Lundi soir, le président de la République a rencontré Mme Merkel. La France et l'Allemagne s'efforcent d'être à la hauteur de l'évènement. Nous ne sommes ni à la remorque de l'Allemagne ni indulgents à l'égard de la Grèce. Depuis les années 2000, la Grèce a connu une forte croissance grâce à son entrée dans la zone euro, elle n'a néanmoins pas su moderniser son économie. Elle a été frappée fortement par la crise de 2007-2008. Sans l'aide européenne, la Grèce aurait été en faillite. Accepter maintenant une sortie de la Grèce de l'Europe constituerait un aveu d'impuissance.
Avec notre partenaire allemand, nous privilégions la recherche d'un compromis. Avec lui, nous avons conscience de notre capacité d'entrainement. Rien n'est facile. Le retour de la croissance ces dernières années n'a pas permis à la Grèce de combler son déficit budgétaire et commercial et de diminuer sa dette.
Le gouvernement grec, élu début 2015, a souhaité revoir le programme d'assistance. Après des discussions longues et difficiles, nous étions, il y a deux semaines, tout près d'un accord, visant à permettre à la Grèce de respecter ses engagements tout en renouant avec la croissance.
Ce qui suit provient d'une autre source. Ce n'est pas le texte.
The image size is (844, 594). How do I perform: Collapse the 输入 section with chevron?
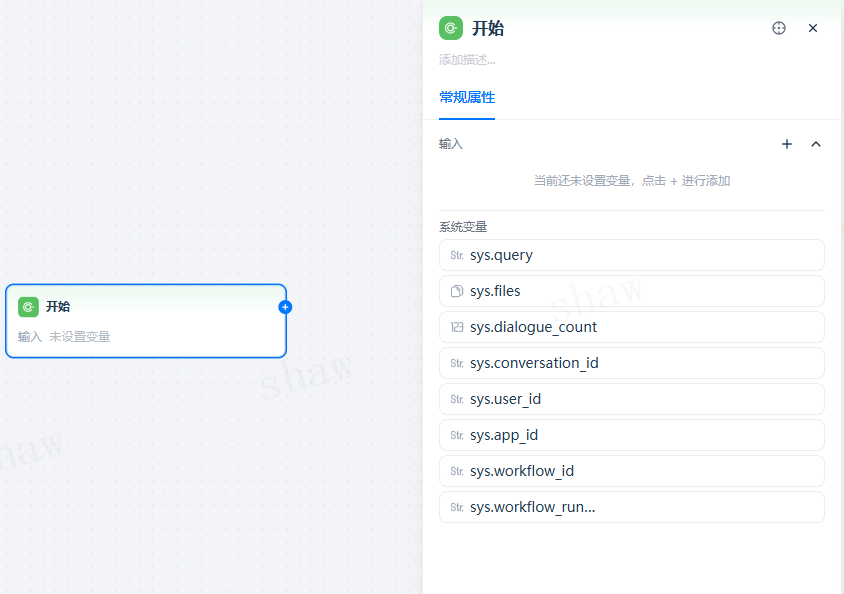816,144
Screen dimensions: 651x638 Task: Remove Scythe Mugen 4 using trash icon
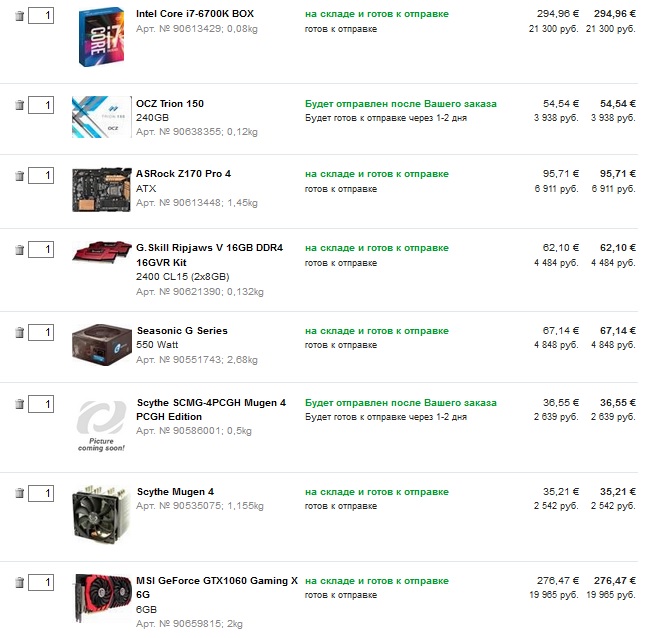[18, 494]
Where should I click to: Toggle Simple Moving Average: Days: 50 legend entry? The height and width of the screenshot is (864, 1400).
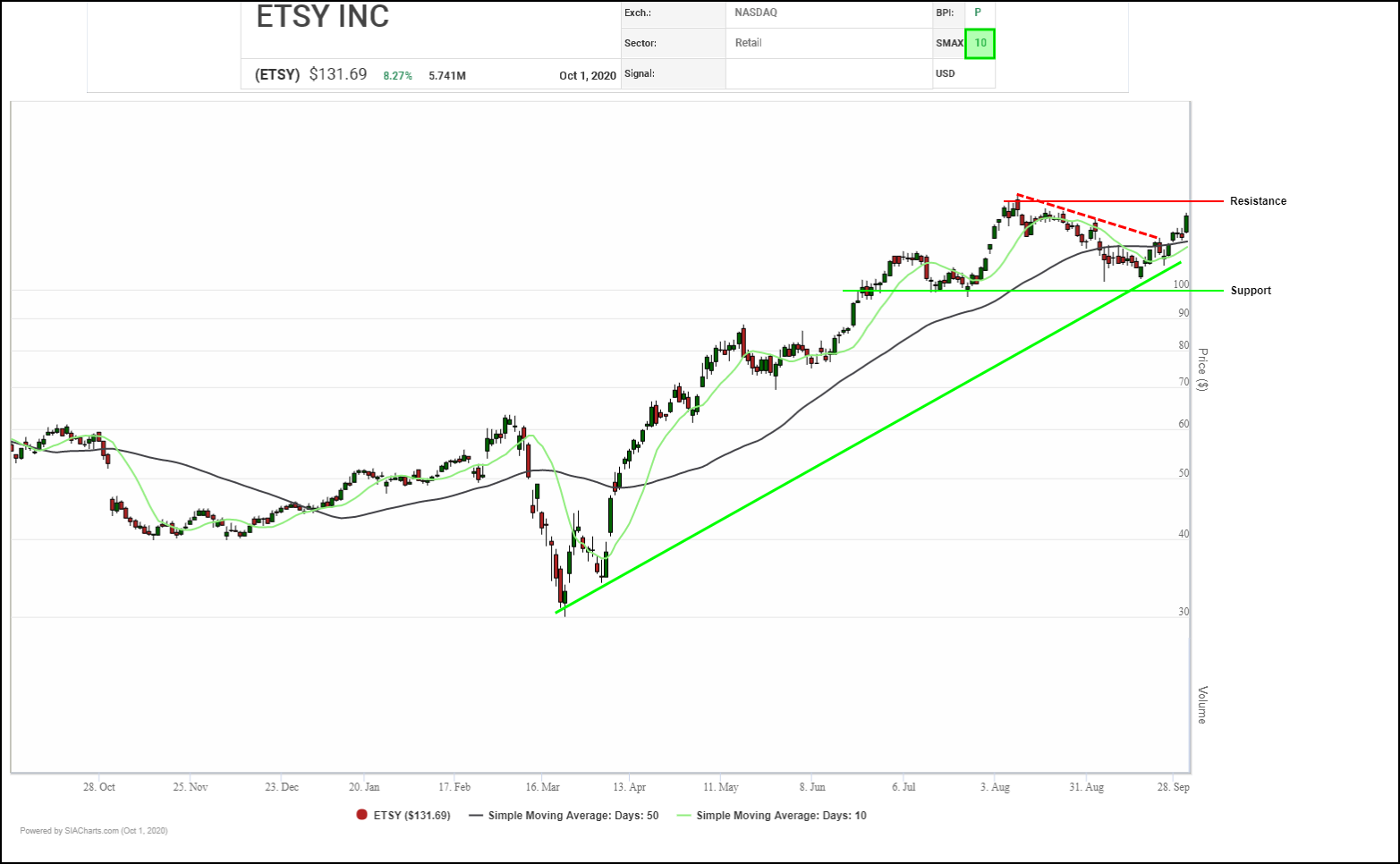point(573,815)
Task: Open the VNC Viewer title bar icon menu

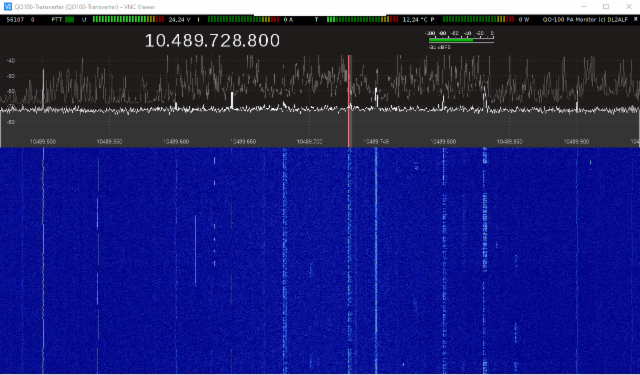Action: tap(7, 7)
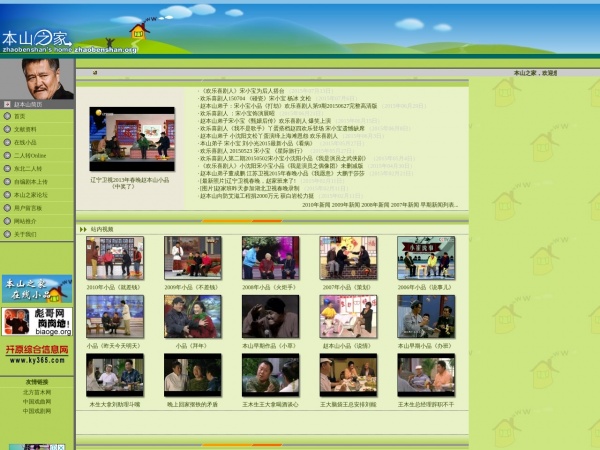Open the 2010年新闻 archive link
600x450 pixels.
(x=316, y=205)
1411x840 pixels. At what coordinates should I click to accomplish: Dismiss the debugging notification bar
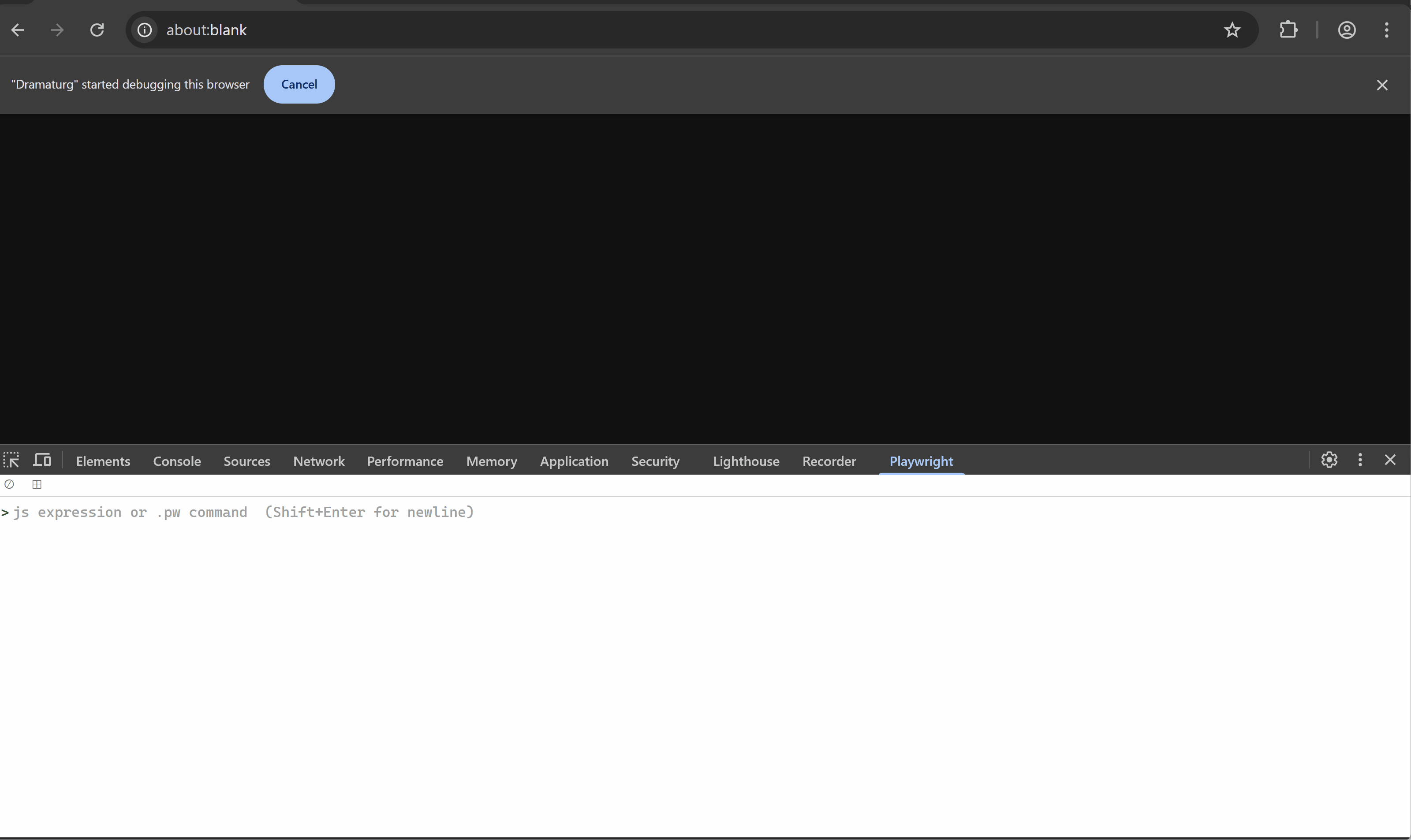tap(1382, 85)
Le gouvernement grec, interrompant les négociations, a voulu s'en référer à son peuple.
Depuis, un sommet a eu lieu, le dialogue a été renoué. Paradoxe, un accord est difficile mais à portée de main. C'est la responsabilité de tous les états membres d'y travailler, y compris la Grèce. L'Europe n'est pas un droit de tirage illimité : il y a des règles à respecter. La France a décidé d'aider la Grèce mais il faut que le gouvernement grec s'aide lui-même.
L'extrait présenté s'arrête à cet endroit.